Activity:
In the records below, find the line that contains "Viewport: 2549px width, 1412px", then transcribe it and every later line exactly, stopping at the final line.

Collected data:
————

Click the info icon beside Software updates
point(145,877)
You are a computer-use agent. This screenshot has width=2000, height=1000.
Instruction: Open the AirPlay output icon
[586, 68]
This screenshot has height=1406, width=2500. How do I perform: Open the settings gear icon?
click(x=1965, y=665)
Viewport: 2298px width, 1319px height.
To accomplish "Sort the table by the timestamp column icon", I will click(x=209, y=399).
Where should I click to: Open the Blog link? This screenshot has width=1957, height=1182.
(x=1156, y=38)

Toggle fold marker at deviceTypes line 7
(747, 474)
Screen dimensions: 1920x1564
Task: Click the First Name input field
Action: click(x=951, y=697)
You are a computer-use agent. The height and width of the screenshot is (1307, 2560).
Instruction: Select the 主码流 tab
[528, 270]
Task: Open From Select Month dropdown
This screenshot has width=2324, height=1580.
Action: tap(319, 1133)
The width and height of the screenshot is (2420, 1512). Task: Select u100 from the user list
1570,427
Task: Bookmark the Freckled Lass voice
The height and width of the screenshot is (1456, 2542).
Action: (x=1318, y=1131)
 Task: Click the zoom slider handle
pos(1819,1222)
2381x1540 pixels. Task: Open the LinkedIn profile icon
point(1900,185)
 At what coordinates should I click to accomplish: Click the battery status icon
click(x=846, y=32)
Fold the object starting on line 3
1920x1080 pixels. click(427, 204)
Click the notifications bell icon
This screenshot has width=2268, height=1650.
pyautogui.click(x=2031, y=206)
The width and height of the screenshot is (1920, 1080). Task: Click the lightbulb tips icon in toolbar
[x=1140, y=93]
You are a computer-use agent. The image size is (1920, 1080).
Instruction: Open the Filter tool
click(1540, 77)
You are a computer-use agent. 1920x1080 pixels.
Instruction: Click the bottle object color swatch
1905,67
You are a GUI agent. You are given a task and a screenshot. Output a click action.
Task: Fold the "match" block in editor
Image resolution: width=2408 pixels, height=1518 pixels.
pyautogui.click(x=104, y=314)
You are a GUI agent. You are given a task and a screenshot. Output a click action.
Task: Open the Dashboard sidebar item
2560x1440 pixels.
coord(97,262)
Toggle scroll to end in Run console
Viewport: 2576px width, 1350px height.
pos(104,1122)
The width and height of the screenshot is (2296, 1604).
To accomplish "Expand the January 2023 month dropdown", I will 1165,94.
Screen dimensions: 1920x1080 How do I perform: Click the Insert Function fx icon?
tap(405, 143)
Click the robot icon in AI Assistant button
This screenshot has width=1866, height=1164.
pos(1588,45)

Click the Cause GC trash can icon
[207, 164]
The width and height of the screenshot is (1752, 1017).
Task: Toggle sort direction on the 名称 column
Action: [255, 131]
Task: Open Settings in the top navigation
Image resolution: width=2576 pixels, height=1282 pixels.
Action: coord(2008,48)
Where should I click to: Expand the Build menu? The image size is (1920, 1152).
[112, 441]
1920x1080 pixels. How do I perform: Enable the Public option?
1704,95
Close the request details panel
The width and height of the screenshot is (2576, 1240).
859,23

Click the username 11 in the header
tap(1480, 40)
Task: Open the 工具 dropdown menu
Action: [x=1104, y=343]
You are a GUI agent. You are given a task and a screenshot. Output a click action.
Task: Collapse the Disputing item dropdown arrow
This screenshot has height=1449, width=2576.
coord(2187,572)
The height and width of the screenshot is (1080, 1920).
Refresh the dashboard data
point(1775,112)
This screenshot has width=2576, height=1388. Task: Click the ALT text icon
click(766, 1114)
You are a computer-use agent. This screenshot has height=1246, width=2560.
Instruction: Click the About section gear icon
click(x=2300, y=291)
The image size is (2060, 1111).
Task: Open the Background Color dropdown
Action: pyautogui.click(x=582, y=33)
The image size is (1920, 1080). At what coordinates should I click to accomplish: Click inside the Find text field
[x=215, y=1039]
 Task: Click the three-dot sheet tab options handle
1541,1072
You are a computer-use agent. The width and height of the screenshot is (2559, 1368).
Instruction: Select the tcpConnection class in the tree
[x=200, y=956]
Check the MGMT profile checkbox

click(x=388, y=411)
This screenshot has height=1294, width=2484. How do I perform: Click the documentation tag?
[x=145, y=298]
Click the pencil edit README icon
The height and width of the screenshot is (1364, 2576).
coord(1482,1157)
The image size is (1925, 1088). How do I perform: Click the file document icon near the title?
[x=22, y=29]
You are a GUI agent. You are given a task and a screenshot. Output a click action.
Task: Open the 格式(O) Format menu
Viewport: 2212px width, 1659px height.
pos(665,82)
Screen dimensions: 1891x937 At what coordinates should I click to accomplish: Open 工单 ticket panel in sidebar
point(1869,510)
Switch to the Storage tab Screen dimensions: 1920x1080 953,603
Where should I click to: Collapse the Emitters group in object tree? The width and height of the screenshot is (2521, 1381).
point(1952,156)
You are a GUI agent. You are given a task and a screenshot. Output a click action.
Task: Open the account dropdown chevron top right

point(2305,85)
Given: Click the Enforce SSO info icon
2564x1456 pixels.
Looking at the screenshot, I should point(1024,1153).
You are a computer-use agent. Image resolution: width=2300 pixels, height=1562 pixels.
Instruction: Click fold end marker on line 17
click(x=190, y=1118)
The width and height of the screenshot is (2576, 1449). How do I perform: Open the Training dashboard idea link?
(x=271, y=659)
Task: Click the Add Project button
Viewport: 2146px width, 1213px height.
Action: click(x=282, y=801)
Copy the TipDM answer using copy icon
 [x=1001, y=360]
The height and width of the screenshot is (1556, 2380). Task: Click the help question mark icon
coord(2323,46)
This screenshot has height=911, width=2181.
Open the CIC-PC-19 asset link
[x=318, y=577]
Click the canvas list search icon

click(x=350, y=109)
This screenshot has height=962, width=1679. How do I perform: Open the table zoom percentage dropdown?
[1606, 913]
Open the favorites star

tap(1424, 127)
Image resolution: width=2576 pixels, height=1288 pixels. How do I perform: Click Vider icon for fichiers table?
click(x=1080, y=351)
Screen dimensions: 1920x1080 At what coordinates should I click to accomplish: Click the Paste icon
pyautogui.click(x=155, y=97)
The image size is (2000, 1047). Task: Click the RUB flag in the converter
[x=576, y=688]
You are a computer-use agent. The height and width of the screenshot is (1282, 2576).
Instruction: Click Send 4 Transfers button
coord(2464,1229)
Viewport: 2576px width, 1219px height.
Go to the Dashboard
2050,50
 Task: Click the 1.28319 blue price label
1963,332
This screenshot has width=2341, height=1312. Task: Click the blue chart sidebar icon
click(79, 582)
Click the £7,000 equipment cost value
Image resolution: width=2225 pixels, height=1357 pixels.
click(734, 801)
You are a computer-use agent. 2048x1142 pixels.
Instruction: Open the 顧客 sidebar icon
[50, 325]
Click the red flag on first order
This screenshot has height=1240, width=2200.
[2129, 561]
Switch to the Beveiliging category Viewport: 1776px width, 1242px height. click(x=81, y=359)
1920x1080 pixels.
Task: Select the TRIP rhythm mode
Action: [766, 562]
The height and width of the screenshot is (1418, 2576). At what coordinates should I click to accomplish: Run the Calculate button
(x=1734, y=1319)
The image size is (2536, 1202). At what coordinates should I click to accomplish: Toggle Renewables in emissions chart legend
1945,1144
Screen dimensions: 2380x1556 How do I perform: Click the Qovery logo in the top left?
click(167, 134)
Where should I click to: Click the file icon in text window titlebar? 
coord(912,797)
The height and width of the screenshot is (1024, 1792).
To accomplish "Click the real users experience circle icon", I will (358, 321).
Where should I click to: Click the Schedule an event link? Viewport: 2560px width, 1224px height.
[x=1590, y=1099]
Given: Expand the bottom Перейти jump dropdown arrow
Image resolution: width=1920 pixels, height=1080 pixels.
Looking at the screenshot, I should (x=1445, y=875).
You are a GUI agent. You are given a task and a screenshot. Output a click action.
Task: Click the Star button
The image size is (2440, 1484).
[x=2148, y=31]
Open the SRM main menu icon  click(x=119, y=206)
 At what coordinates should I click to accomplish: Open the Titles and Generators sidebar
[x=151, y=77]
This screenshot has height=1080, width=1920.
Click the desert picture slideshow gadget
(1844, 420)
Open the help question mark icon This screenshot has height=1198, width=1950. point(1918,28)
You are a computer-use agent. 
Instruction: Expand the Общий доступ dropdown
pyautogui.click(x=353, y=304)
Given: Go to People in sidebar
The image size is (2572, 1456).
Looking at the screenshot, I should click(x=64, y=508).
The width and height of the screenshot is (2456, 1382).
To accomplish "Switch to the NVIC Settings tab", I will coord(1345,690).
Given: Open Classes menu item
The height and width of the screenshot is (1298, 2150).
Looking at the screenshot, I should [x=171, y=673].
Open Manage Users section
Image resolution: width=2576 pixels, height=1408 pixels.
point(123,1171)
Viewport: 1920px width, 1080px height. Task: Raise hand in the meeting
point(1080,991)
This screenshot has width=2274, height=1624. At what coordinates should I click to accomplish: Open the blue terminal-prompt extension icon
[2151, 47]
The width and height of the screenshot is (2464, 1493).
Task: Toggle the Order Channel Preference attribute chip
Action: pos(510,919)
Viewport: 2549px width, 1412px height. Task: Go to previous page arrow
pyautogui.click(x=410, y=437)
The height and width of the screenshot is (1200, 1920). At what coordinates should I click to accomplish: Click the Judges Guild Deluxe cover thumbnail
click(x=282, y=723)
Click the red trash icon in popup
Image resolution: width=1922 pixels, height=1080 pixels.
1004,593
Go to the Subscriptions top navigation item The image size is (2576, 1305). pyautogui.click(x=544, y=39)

————

Solution to the problem:
Viewport: 2549px width, 1412px height. Task: Go to previous page arrow
pyautogui.click(x=410, y=437)
The height and width of the screenshot is (1200, 1920). At what coordinates should I click to accomplish: Click the Judges Guild Deluxe cover thumbnail
click(x=282, y=723)
Click the red trash icon in popup
Image resolution: width=1922 pixels, height=1080 pixels.
1004,593
Go to the Subscriptions top navigation item The image size is (2576, 1305). pyautogui.click(x=544, y=39)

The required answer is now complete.